Post by Nurdzhan K.
Principal AI Agent Engineer & System Architect | Specialized in Local-First Architecture, Autonomous Workflows & AST Telemetry
AI coding agents work blind. Here is how we give them a deterministic flight radar. 🛰️🦅 When you let an active agent (like Claude Code or Antigravity) loose on a complex repository, it faces a massive constraint: it lacks structural spatial memory. It reads files and directories flatly, burning tokens, and modifies code without mathematically measuring downstream regressions across the system. If you let an LLM guess your architecture or calculate dependency drift, you get unpredictable, non-deterministic failures.

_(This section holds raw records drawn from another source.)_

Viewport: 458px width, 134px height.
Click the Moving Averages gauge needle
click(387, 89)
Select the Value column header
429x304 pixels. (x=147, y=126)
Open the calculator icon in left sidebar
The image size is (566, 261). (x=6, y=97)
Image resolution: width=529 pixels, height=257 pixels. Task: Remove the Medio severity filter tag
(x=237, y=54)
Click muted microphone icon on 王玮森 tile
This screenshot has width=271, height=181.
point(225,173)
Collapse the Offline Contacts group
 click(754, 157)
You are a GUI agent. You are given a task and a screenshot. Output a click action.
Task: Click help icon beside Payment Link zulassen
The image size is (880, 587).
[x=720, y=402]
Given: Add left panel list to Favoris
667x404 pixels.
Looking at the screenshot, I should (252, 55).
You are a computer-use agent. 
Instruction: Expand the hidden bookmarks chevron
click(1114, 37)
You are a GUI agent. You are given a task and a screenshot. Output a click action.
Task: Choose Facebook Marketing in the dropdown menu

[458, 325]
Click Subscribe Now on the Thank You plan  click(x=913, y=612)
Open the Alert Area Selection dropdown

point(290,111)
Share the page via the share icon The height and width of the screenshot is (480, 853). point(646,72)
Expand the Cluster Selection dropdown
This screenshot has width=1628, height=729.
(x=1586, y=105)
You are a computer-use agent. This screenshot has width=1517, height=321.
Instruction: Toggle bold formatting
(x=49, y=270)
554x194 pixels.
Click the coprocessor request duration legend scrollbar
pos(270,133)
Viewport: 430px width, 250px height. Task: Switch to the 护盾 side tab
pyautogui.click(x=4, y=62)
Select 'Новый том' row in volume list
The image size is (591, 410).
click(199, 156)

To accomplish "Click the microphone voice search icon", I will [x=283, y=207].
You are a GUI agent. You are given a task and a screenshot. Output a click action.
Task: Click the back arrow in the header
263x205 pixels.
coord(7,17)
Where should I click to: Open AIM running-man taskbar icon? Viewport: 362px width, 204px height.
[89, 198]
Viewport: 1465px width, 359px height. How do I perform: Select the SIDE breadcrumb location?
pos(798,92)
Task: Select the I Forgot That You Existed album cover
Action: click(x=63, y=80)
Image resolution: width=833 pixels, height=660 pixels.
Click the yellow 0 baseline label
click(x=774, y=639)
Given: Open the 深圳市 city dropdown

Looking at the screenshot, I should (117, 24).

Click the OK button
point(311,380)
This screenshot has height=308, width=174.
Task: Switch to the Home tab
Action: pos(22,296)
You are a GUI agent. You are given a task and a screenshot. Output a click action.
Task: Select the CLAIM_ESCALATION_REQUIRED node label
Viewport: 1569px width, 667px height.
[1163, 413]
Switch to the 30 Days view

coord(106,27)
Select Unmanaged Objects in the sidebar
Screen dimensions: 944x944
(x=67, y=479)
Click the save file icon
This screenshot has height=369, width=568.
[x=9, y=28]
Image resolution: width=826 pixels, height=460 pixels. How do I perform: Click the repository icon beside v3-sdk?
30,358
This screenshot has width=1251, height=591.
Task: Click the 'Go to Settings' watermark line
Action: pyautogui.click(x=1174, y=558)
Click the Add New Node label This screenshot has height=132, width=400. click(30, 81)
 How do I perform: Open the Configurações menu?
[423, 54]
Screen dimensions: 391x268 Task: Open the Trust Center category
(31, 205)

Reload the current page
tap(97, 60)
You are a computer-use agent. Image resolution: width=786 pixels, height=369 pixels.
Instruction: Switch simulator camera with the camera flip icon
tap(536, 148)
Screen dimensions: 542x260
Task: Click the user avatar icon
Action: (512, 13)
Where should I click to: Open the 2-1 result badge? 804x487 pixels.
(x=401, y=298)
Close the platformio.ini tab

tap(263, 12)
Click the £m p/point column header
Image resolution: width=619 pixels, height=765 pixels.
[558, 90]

To solve this, I built BlastRadius — an open-source, local-first telemetry and dependency graph tool that acts as a real-time command center for agentic workflows. With the release of version rc9.38, the platform now handles advanced architectural governance: Topological Blast-Radius Mapping: Built-in zero-dependency AST resolvers (JS/TS, Python, Go, Rust, Java) map the exact import graph of your workspace. Edits turn red, reads turn green, and affected consumers turn yellow in real-time. Transitive Risk Inspection (New in rc9.38): The system automatically detects "cold hubs"—critical core files that haven't been edited but possess a massive Fan-In ratio. If an agent's change transitively reaches one of these boundaries, BlastRadius flags it immediately. Native MCP Governance: It injects this telemetry directly into the agent's loop via the Model Context Protocol (check_architecture_compliance). The agent reads the generated structural risk matrix before closing an iteration, adapting its code to your architecture constraints automatically. 100% Offline & Sovereign: No remote cloud telemetry, no data leakage, and a rigorous test suite of 1023 tests in Vitest ensuring local execution stability. The dashboard tracks live agent iterations, isolates active dependency trees, and computes multi-hop impact analysis on localhost. 💬 Engineering Meta-Rule for this Thread: This post is intended strictly for peer-to-peer architectural debate, system telemetry insights, and open-source infrastructure governance. To maintain a high-signal environment for engineers, no self-promotion or external product links are allowed in the comments. Unrelated marketing links or automated spam will be actively removed to keep the focus purely on technical execution. Let's talk systems.